Exercise. Find the string "slider" in the entries and copy each line that has it.

* * * * * * *

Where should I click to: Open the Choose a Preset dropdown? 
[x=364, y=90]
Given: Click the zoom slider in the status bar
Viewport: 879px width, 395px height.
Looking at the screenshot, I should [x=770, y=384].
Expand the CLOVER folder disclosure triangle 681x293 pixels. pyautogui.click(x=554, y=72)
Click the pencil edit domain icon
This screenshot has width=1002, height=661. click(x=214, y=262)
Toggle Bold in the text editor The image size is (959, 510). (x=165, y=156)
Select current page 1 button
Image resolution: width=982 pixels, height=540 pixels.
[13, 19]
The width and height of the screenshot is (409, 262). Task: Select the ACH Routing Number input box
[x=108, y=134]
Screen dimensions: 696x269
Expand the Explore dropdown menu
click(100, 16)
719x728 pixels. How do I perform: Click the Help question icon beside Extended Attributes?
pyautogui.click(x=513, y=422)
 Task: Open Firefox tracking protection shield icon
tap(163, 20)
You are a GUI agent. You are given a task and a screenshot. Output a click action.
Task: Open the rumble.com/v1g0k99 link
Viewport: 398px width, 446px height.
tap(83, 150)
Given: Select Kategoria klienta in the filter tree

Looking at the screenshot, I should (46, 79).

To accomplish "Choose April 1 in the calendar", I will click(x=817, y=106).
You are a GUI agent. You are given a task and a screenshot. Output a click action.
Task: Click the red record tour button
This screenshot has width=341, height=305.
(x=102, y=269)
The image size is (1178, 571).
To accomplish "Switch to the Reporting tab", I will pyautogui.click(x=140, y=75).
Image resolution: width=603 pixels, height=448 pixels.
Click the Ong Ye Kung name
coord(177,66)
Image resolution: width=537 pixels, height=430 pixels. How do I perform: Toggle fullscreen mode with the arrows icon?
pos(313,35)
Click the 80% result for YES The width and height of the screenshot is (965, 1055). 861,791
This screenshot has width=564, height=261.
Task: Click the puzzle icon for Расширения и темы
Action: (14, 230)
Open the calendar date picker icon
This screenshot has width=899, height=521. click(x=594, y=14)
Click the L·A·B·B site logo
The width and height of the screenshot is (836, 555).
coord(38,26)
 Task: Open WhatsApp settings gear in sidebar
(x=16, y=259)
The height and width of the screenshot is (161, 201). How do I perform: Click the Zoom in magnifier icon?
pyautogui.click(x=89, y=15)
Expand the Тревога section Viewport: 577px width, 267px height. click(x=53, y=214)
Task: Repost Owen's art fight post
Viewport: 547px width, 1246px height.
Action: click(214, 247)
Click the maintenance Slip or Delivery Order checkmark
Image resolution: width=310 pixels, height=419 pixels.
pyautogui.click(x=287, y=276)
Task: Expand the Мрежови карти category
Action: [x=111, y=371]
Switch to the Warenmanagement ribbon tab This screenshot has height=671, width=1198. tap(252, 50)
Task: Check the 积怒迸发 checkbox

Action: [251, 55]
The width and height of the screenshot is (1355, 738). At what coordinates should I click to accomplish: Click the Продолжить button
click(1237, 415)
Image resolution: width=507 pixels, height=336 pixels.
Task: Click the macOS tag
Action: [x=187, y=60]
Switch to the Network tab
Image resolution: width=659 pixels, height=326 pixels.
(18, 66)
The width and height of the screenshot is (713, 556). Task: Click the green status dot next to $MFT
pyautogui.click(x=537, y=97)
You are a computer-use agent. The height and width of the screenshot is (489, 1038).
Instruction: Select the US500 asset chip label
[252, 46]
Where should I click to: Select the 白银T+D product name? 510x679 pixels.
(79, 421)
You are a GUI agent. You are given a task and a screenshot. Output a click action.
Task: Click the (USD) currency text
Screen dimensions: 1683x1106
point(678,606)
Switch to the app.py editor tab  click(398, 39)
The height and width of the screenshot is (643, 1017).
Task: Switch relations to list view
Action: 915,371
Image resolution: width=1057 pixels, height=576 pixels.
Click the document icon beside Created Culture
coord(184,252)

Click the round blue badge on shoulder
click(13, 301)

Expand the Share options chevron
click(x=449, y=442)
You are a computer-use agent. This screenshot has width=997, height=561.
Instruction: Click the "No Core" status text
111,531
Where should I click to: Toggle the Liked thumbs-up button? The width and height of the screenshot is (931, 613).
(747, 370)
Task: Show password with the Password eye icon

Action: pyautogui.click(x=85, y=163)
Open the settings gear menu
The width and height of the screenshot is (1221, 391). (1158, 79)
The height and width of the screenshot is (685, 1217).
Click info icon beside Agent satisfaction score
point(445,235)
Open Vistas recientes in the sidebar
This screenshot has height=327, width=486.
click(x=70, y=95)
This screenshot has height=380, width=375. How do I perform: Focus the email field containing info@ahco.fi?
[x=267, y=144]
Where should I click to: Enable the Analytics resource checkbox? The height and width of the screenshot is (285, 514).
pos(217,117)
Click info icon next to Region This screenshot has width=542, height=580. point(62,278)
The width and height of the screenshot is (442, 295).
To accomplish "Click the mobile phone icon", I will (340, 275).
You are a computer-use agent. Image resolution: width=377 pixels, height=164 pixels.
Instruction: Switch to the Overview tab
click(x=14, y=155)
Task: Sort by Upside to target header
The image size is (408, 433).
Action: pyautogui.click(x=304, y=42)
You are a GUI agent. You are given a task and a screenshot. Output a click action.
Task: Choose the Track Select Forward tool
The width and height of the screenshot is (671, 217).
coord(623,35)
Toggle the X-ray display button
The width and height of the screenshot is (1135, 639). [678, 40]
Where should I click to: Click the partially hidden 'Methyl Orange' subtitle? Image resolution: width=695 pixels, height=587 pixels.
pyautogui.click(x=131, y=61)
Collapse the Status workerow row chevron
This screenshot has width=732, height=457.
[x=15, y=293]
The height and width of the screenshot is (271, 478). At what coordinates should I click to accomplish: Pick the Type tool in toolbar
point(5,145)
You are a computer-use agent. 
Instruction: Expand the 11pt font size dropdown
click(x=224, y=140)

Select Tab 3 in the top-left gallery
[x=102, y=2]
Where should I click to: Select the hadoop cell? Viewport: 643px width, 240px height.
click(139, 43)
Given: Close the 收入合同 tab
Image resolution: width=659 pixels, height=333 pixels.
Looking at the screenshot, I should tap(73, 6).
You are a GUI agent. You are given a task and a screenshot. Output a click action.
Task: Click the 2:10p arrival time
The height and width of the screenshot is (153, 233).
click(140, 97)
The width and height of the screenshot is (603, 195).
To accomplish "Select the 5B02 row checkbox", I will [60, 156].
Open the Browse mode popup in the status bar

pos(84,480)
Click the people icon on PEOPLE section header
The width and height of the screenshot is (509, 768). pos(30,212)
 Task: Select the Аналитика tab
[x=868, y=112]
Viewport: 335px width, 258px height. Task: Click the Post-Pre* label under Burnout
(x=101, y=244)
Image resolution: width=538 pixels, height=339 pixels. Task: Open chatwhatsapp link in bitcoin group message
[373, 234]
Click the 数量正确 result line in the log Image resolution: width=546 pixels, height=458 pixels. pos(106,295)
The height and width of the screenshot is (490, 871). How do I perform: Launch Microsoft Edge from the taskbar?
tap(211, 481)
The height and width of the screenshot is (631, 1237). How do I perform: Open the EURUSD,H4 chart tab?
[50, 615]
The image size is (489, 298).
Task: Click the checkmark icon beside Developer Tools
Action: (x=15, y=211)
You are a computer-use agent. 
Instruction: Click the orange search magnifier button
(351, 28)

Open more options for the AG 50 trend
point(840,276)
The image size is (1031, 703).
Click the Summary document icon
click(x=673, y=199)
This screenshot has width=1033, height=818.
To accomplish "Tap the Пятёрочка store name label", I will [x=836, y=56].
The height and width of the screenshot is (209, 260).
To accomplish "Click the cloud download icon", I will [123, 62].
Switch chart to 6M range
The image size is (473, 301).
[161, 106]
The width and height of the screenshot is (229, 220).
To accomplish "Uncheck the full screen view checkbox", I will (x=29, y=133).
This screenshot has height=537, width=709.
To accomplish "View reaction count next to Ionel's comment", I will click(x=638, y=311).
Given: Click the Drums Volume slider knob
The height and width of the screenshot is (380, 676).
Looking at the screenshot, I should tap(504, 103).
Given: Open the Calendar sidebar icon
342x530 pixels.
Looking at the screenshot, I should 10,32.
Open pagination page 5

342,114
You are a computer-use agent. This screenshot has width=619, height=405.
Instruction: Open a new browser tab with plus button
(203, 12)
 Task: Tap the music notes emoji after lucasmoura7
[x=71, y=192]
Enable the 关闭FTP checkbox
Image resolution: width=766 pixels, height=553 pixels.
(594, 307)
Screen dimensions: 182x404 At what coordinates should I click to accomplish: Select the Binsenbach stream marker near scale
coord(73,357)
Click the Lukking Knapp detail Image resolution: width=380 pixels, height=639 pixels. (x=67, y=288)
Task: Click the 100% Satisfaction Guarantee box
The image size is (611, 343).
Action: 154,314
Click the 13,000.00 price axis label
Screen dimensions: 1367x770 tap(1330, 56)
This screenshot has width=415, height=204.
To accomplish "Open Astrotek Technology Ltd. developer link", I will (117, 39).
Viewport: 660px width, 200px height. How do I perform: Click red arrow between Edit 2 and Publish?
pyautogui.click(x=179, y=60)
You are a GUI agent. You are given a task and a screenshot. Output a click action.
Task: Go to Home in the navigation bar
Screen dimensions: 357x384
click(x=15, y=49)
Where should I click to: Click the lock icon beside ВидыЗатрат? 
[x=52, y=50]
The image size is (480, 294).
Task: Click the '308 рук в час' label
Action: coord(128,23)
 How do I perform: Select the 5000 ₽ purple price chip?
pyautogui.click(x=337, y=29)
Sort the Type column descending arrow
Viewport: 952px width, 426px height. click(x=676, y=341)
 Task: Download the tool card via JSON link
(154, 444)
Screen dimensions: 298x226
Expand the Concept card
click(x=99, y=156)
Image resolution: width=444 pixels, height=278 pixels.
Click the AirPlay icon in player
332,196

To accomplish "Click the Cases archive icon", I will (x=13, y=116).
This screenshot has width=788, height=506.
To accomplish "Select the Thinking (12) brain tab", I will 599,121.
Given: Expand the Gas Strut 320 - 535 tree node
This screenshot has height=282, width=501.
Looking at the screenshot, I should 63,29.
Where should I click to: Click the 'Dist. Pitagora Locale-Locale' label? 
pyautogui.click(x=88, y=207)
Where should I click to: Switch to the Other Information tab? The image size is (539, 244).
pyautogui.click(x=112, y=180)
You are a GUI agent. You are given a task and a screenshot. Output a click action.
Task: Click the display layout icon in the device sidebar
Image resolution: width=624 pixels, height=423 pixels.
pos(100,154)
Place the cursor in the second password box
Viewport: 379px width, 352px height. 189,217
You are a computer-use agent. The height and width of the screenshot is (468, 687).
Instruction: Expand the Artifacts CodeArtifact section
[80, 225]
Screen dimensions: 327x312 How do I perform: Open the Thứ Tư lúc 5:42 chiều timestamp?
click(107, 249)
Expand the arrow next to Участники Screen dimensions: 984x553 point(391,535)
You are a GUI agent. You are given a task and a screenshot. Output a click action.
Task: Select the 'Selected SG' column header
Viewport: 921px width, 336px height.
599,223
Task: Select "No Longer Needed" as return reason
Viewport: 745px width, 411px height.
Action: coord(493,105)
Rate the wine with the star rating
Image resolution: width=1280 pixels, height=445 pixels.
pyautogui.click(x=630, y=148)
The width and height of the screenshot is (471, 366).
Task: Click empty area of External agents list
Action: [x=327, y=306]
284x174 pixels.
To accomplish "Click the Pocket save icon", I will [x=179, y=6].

* * * * * * *

Solution below.
Given: Click the zoom slider in the status bar
Given: Click the Drums Volume slider knob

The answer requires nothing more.